Tornou-se viável construir aparelhos que processam informações sofisticadas
graças a essa teoria. O problema é que as equações do eletromagnetismo nos
dizem que a velocidade de propagação das ondas eletromagnéticas é absoluta.
Três possibilidades foram imaginadas: (1) houve erro na dedução das equações,
(2) existe um referencial absoluto e aquela forma das equações só funciona
nesse referencial ou (3) o tempo é relativo, o espaço é relativo, mas o
espaço-tempo é absoluto. Até onde se pode medir e testar, a proposta (1) é
falsa; as equações são válidas. O item (2) também demonstrou-se falso; as
equações valem em qualquer referencial inercial. O item (3) deu origem à
Relatividade Especial, demonstrando-se verdadeiro em cada um dos milhões de
instâncias testadas até hoje. Mas a Relatividade Especial parecia gerar
resultados bem diferentes dos da Teoria de Newton a altas velocidades.
Contraria também a intuição comum e até hoje sofre críticas por isso,
tipicamente com argumentos falsos, mas que parecem razoáveis. Um exemplo é o
famoso pseudo-paradoxo dos gêmeos, simples de resolver mas que confunde alguns.

(Material fornecido):
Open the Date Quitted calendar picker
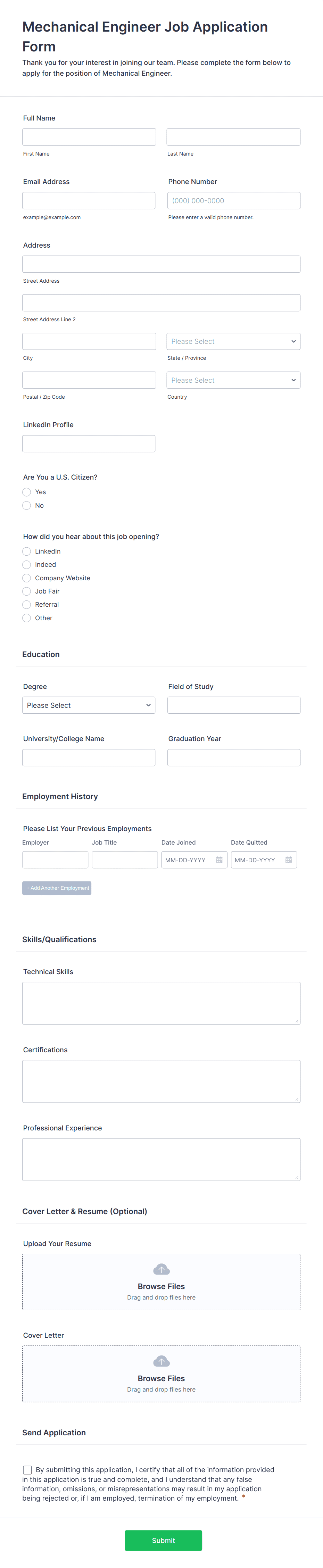The image size is (323, 1568). [289, 860]
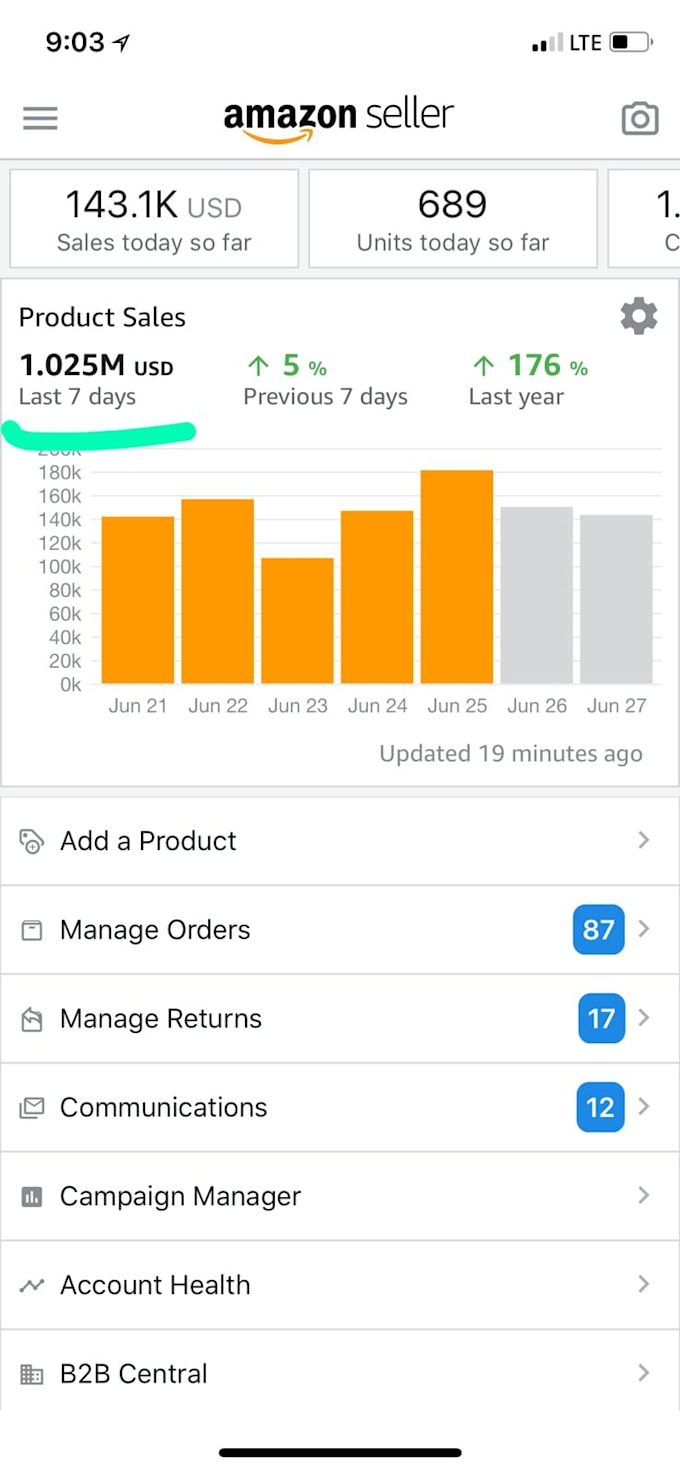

(Instrução):
Indique se cada afirmação concorda com o texto selecionado, respondendo sim ou não e citando as palavras do texto que decidem a questão. (a) Os testes mostraram que as equações do eletromagnetismo estão erradas. (b) As equações do eletromagnetismo valem em qualquer referencial inercial. (c) O pseudo-paradoxo dos gêmeos é difícil de resolver.

(Resposta escrita):
(a) Não: "a proposta (1) é falsa; as equações são válidas."
(b) Sim: "as equações valem em qualquer referencial inercial."
(c) Não: "simples de resolver mas que confunde alguns."